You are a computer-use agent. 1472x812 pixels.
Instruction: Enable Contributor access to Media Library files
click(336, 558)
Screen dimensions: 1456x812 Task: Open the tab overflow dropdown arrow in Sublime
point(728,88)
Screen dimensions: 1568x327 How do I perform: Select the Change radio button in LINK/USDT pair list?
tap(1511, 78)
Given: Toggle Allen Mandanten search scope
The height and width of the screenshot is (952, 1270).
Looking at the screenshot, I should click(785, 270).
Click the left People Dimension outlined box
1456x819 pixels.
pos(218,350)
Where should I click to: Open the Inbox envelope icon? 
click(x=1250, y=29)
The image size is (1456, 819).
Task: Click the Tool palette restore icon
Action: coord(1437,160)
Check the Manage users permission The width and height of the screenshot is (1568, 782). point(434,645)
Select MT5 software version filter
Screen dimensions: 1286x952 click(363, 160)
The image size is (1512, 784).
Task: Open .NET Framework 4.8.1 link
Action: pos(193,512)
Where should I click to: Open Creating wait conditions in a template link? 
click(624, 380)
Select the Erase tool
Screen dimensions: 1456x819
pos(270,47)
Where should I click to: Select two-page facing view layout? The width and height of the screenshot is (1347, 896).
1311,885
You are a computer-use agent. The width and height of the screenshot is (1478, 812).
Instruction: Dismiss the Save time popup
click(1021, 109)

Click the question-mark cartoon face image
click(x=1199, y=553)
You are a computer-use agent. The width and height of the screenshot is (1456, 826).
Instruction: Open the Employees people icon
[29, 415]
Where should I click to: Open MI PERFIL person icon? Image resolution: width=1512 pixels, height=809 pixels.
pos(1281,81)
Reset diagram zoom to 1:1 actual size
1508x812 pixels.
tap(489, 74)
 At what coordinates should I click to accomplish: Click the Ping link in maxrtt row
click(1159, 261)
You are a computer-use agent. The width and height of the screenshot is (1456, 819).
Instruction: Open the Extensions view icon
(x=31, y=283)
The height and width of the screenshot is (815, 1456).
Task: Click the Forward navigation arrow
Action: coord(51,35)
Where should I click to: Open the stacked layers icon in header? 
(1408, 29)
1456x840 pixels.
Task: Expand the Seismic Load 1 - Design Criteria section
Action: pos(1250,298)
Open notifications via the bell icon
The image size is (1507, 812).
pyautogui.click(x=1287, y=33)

******

Every line in the entries above that has the word "agent" should be identified and copied.

You are a computer-use agent. 1472x812 pixels.
You are a computer-use agent. The width and height of the screenshot is (1478, 812).
You are a computer-use agent. The width and height of the screenshot is (1456, 826).
You are a computer-use agent. The width and height of the screenshot is (1456, 819).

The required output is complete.